§ **What to work on**
All of the records should be given back exactly and in full.

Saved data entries
++++++

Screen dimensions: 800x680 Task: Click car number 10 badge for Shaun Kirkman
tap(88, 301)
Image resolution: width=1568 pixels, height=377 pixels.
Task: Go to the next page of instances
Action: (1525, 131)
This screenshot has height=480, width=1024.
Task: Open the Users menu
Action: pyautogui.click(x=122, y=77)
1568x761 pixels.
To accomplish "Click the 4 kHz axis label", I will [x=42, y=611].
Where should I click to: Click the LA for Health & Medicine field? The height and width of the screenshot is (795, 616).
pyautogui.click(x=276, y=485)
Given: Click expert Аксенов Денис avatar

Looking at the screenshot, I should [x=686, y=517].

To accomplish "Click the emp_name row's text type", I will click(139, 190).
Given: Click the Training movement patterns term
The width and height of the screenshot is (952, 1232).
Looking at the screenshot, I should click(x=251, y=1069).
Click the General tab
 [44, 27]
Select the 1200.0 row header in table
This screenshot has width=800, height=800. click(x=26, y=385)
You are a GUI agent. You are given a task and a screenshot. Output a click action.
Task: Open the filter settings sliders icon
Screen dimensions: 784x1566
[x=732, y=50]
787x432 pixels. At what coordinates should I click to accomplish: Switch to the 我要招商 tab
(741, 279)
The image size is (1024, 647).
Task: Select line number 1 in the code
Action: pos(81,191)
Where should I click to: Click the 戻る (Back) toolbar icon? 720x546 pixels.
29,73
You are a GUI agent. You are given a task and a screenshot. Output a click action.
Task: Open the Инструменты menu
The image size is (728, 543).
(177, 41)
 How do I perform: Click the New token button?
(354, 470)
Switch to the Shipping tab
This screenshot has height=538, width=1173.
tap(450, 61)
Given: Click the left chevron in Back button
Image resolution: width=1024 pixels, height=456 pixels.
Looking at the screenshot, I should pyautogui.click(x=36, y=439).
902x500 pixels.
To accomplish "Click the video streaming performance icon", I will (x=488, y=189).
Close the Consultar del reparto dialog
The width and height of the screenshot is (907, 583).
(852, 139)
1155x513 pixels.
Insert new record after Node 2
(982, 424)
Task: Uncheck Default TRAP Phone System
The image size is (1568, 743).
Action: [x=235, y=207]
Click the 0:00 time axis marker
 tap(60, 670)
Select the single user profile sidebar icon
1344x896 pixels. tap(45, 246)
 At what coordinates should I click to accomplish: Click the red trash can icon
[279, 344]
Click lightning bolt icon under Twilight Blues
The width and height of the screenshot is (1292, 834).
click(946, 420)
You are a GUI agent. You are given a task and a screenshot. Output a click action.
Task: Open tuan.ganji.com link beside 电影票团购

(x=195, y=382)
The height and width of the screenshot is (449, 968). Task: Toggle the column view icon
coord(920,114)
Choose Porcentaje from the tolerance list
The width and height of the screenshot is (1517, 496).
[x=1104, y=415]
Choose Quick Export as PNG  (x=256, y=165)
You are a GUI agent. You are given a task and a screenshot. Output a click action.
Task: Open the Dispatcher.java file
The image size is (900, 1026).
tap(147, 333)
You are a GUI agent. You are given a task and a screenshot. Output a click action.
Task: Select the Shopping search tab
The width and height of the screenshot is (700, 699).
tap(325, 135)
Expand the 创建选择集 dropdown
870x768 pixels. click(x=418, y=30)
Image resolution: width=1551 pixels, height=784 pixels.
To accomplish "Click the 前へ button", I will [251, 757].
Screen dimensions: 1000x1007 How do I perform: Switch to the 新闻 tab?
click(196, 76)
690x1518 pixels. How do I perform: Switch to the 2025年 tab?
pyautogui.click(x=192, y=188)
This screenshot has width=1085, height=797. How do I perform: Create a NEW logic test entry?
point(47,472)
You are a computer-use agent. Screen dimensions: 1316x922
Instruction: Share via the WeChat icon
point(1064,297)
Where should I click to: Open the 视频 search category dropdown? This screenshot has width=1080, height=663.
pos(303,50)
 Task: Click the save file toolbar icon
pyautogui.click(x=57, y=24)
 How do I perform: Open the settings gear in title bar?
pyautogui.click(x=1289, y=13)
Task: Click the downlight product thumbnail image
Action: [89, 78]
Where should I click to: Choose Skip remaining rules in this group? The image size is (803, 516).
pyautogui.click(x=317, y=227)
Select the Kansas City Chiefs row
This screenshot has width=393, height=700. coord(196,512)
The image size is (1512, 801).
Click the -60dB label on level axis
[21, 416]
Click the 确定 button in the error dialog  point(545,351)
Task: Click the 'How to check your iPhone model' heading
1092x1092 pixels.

++++++

§ **Task output**
Screen dimensions: 800x680 Task: Click car number 10 badge for Shaun Kirkman
tap(88, 301)
Image resolution: width=1568 pixels, height=377 pixels.
Task: Go to the next page of instances
Action: (1525, 131)
This screenshot has height=480, width=1024.
Task: Open the Users menu
Action: pyautogui.click(x=122, y=77)
1568x761 pixels.
To accomplish "Click the 4 kHz axis label", I will [x=42, y=611].
Where should I click to: Click the LA for Health & Medicine field? The height and width of the screenshot is (795, 616).
pyautogui.click(x=276, y=485)
Given: Click expert Аксенов Денис avatar

Looking at the screenshot, I should [x=686, y=517].

To accomplish "Click the emp_name row's text type", I will click(139, 190).
Given: Click the Training movement patterns term
The width and height of the screenshot is (952, 1232).
Looking at the screenshot, I should click(x=251, y=1069).
Click the General tab
 [44, 27]
Select the 1200.0 row header in table
This screenshot has width=800, height=800. click(x=26, y=385)
You are a GUI agent. You are given a task and a screenshot. Output a click action.
Task: Open the filter settings sliders icon
Screen dimensions: 784x1566
[x=732, y=50]
787x432 pixels. At what coordinates should I click to accomplish: Switch to the 我要招商 tab
(741, 279)
The image size is (1024, 647).
Task: Select line number 1 in the code
Action: pos(81,191)
Where should I click to: Click the 戻る (Back) toolbar icon? 720x546 pixels.
29,73
You are a GUI agent. You are given a task and a screenshot. Output a click action.
Task: Open the Инструменты menu
The image size is (728, 543).
(177, 41)
 How do I perform: Click the New token button?
(354, 470)
Switch to the Shipping tab
This screenshot has height=538, width=1173.
tap(450, 61)
Given: Click the left chevron in Back button
Image resolution: width=1024 pixels, height=456 pixels.
Looking at the screenshot, I should pyautogui.click(x=36, y=439).
902x500 pixels.
To accomplish "Click the video streaming performance icon", I will (x=488, y=189).
Close the Consultar del reparto dialog
The width and height of the screenshot is (907, 583).
(852, 139)
1155x513 pixels.
Insert new record after Node 2
(982, 424)
Task: Uncheck Default TRAP Phone System
The image size is (1568, 743).
Action: [x=235, y=207]
Click the 0:00 time axis marker
 tap(60, 670)
Select the single user profile sidebar icon
1344x896 pixels. tap(45, 246)
 At what coordinates should I click to accomplish: Click the red trash can icon
[279, 344]
Click lightning bolt icon under Twilight Blues
The width and height of the screenshot is (1292, 834).
click(946, 420)
You are a GUI agent. You are given a task and a screenshot. Output a click action.
Task: Open tuan.ganji.com link beside 电影票团购

(x=195, y=382)
The height and width of the screenshot is (449, 968). Task: Toggle the column view icon
coord(920,114)
Choose Porcentaje from the tolerance list
The width and height of the screenshot is (1517, 496).
[x=1104, y=415]
Choose Quick Export as PNG  (x=256, y=165)
You are a GUI agent. You are given a task and a screenshot. Output a click action.
Task: Open the Dispatcher.java file
The image size is (900, 1026).
tap(147, 333)
You are a GUI agent. You are given a task and a screenshot. Output a click action.
Task: Select the Shopping search tab
The width and height of the screenshot is (700, 699).
tap(325, 135)
Expand the 创建选择集 dropdown
870x768 pixels. click(x=418, y=30)
Image resolution: width=1551 pixels, height=784 pixels.
To accomplish "Click the 前へ button", I will [251, 757].
Screen dimensions: 1000x1007 How do I perform: Switch to the 新闻 tab?
click(196, 76)
690x1518 pixels. How do I perform: Switch to the 2025年 tab?
pyautogui.click(x=192, y=188)
This screenshot has width=1085, height=797. How do I perform: Create a NEW logic test entry?
point(47,472)
You are a computer-use agent. Screen dimensions: 1316x922
Instruction: Share via the WeChat icon
point(1064,297)
Where should I click to: Open the 视频 search category dropdown? This screenshot has width=1080, height=663.
pos(303,50)
 Task: Click the save file toolbar icon
pyautogui.click(x=57, y=24)
 How do I perform: Open the settings gear in title bar?
pyautogui.click(x=1289, y=13)
Task: Click the downlight product thumbnail image
Action: [89, 78]
Where should I click to: Choose Skip remaining rules in this group? The image size is (803, 516).
pyautogui.click(x=317, y=227)
Select the Kansas City Chiefs row
This screenshot has width=393, height=700. coord(196,512)
The image size is (1512, 801).
Click the -60dB label on level axis
[21, 416]
Click the 确定 button in the error dialog  point(545,351)
Task: Click the 'How to check your iPhone model' heading
1092x1092 pixels.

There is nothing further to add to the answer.